What the exercise asks: If a line in the material below has the word "Expand", copy it.

- - - - -

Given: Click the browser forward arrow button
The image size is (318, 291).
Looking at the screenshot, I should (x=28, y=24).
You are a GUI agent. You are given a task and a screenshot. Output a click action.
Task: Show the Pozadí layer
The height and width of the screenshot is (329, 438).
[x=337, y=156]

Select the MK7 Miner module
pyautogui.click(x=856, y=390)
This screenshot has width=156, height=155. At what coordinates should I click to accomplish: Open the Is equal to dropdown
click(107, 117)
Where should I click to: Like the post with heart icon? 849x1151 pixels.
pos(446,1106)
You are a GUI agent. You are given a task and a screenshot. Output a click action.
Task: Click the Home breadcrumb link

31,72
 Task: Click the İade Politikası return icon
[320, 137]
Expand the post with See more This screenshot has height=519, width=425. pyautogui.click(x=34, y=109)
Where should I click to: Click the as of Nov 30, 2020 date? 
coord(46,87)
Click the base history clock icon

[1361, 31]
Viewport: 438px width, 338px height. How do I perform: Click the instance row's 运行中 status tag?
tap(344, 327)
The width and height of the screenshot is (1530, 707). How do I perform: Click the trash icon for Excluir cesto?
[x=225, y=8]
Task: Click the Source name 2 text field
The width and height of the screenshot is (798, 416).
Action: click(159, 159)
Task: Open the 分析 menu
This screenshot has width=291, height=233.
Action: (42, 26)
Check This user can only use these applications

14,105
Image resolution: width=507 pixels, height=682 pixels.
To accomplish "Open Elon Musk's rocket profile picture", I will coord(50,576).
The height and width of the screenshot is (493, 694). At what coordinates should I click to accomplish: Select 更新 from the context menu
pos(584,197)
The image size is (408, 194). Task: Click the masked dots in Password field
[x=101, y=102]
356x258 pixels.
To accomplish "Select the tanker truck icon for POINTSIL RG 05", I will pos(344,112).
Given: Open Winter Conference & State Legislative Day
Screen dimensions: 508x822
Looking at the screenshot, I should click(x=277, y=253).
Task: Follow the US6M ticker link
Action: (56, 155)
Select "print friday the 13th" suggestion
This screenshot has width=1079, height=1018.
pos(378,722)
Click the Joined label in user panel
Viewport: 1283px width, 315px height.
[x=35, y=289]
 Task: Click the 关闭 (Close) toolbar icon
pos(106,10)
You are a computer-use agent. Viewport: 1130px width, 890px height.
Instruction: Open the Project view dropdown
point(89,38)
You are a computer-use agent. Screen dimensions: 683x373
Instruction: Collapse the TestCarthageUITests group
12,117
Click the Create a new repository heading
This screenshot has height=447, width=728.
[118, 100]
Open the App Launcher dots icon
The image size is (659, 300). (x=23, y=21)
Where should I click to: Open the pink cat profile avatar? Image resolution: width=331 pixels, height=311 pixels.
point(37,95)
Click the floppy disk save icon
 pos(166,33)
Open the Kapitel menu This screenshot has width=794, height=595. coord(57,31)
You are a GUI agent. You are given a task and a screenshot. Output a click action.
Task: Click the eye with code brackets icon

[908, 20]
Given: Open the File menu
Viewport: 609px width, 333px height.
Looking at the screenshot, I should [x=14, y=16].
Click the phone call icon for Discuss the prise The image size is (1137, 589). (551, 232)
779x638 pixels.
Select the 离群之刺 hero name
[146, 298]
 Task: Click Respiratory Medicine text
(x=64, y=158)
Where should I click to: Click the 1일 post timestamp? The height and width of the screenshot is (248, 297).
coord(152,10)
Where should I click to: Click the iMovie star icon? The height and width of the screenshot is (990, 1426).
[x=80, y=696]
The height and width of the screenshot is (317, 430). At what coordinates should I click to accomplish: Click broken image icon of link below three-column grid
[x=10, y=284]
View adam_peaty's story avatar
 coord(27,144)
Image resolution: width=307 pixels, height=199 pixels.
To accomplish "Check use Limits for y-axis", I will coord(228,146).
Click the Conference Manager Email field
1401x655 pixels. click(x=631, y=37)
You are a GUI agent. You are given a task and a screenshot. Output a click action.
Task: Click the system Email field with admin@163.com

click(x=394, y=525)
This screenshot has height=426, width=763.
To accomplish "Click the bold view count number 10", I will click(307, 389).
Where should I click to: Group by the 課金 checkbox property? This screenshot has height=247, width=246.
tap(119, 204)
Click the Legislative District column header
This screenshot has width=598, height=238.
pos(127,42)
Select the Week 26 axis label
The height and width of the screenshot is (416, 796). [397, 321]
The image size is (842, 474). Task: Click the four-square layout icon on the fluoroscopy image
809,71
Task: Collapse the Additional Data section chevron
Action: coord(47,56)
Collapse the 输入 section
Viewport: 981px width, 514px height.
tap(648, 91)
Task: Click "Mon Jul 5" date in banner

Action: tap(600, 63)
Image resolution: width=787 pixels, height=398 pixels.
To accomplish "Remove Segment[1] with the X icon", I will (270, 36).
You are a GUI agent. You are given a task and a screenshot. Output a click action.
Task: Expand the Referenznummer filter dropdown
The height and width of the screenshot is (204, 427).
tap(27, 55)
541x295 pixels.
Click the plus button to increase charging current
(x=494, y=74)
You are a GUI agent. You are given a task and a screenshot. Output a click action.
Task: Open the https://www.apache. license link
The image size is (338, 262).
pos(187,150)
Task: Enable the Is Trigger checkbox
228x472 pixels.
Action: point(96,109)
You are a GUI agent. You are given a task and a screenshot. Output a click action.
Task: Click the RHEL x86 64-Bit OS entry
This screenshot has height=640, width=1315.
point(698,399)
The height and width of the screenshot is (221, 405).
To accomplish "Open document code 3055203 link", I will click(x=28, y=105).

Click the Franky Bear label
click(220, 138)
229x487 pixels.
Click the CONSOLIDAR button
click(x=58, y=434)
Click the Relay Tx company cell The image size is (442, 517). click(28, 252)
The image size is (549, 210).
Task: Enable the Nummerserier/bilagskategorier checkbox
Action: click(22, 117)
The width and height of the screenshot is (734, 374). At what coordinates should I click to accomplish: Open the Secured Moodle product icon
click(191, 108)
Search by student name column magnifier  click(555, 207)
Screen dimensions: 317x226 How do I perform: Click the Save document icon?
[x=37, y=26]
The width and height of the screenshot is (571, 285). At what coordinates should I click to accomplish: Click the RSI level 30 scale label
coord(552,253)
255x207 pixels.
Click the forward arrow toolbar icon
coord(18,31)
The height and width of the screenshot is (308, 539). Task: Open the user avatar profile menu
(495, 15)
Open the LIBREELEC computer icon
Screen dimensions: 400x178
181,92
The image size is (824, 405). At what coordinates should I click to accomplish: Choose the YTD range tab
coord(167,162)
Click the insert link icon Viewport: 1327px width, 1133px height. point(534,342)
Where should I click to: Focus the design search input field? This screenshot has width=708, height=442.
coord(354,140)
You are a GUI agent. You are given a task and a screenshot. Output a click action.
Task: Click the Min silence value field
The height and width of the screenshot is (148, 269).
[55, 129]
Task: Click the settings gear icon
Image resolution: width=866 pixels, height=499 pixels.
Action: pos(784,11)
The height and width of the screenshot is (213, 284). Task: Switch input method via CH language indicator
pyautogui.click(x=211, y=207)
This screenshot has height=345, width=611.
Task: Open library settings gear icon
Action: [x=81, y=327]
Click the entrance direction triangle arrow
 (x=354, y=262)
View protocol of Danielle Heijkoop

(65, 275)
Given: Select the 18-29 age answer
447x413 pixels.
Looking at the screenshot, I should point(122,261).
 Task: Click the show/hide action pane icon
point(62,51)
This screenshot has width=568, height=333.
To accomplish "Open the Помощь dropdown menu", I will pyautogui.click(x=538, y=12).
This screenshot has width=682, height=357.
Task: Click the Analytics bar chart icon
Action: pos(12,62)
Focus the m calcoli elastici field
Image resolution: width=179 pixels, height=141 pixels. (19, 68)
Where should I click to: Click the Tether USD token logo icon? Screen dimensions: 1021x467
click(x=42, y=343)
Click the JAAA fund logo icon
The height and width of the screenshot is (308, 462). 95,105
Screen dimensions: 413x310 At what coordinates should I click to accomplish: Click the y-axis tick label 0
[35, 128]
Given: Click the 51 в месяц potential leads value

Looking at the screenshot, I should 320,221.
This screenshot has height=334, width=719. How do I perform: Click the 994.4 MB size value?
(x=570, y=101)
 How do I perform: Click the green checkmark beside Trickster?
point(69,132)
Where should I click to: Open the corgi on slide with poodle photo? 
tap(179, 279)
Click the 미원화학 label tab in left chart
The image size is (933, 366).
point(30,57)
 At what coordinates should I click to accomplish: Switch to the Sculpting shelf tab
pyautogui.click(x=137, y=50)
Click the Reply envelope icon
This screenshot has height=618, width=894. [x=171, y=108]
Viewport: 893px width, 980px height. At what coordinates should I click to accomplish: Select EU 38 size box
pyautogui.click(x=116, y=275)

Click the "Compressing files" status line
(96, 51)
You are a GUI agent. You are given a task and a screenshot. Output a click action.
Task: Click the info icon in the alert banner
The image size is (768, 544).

- - - - -

Exercise solution:
Expand the post with See more This screenshot has height=519, width=425. pyautogui.click(x=34, y=109)
Task: Expand the Referenznummer filter dropdown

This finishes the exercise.